Weight regain is inevitable. Regain is common when the medication is treated as a magic wand rather than a window of opportunity. Data from West et al. (BMJ, 2026) suggests regain after cessation averages approximately 0.8 kg per month in those who do not implement sustainable lifestyle changes. The drug creates quiet time. What you build during that time determines the outcome.
The thyroid cancer risk is high. Large-scale human trials involving tens of thousands of participants have not shown a statistically significant increase in thyroid cancer. Initial concerns came from rodent studies, and rodent thyroid biology differs substantially from humans.
THE EXIT STRATEGY: BUILD THE ROAD WHILE YOU HAVE THE BRIDGE
The medication is a temporary signal. The habits are permanent.
The data from 2026 confirms that GLP-1 is not a genetic fix; it is a bridge. The goal during treatment is to build the road on the other side: resistance training to preserve and build lean mass, nutritional density to support recovery and organ function, and behavioural anchors that do not depend on the drug to hold.
Two practical points that are consistently underestimated:
Satiety recognition: digestion is slowed, meaning the fullness signal arrives late. Eating past the first sign of satisfaction is not just a mistake; it is a reliable invitation for reflux and nausea several hours later.

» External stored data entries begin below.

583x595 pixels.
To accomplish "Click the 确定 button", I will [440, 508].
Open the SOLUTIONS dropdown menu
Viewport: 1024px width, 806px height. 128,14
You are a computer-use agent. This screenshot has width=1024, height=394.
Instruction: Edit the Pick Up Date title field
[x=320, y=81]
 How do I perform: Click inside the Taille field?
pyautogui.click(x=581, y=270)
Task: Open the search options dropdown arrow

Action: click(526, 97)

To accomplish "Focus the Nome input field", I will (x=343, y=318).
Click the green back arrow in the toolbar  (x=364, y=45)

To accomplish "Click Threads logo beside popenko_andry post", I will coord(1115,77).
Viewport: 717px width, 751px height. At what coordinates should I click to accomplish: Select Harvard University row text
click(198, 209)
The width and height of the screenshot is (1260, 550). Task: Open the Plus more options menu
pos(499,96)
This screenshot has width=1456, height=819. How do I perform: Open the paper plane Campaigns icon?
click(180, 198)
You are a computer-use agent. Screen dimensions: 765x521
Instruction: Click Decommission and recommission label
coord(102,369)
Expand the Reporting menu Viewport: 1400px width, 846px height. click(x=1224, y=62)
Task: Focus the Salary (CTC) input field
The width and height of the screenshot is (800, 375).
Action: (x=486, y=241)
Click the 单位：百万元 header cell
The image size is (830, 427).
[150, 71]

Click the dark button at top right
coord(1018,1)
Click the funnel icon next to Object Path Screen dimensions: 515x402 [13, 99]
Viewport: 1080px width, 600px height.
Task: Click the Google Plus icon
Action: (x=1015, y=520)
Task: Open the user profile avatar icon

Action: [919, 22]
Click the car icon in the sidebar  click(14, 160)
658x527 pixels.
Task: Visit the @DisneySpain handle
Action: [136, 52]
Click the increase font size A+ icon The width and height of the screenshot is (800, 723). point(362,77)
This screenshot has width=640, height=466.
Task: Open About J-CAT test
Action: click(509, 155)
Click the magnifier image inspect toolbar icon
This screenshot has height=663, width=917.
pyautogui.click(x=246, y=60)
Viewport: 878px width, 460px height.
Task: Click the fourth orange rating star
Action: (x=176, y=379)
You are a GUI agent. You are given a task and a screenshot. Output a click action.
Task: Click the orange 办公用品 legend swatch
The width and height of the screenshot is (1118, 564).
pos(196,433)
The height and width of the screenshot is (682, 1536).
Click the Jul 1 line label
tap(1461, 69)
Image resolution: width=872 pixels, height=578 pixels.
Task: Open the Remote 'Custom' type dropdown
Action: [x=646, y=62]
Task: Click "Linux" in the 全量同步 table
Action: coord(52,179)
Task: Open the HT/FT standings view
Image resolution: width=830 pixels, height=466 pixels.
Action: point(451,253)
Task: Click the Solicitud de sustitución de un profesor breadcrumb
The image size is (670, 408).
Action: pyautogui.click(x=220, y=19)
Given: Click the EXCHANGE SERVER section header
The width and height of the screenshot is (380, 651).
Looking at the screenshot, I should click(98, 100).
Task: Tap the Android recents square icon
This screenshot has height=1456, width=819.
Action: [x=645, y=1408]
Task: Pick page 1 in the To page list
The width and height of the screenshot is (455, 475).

Hydration: GLP-1 can reduce the thirst drive. A significant portion of the fatigue and brain fog commonly attributed to the medication is, in reality, straightforward dehydration.
THE VERDICT
GLP-1 is arguably the most significant advance in metabolic medicine in decades. It is also being systematically misused.
For the right patient – with clinical indication, adequate protein intake, and a structured resistance training programme – the data is compelling. The drug silences the noise, protects the organs, and creates a window for real metabolic change.
Without the muscle-first strategy, that window closes, and what remains is a lighter body with a slower metabolism and less structural integrity than before. The science supports the tool. Whether the tool is used wisely depends entirely on what surrounds it.
SCIENTIFIC REFERENCES
- Alalwani, Y. J., et al. (2025). Differential effects of GLP-1 receptor agonists on bone mineral density: A patient-stratified network meta-analysis. BMC Musculoskeletal Disorders.
- Berg, S., Stickle, H., Rose, S. J., & Nemec, E. C. (2025). Discontinuing glucagon-like peptide-1 receptor agonists and body habitus: A systematic review and meta-analysis. Obesity Reviews, 26(8), e13929.
- Lincoff, A. M., et al. (2023). Semaglutide and cardiovascular outcomes in obesity without diabetes (SELECT Trial). New England Journal of Medicine, 389(24), 2221–2232.
- Nauck, M. A., Quast, D. R., Wefers, J., & Meier, J. J. (2021). GLP-1 receptor agonists in the treatment of type 2 diabetes: state-of-the-art. Molecular Metabolism, 46, 101102.
- Perkovic, V., et al. (2024). Effects of semaglutide on chronic kidney disease in patients with type 2 diabetes (FLOW Trial). New England Journal of Medicine.
- West, S., et al. (2026). Weight regain after cessation of medication for weight management: Systematic review and meta-analysis. The BMJ.
- Wilding, J. P. H., et al. (2021). Once-weekly semaglutide in adults with overweight or obesity (STEP 1 Trial). New England Journal of Medicine, 384(11), 989–1002.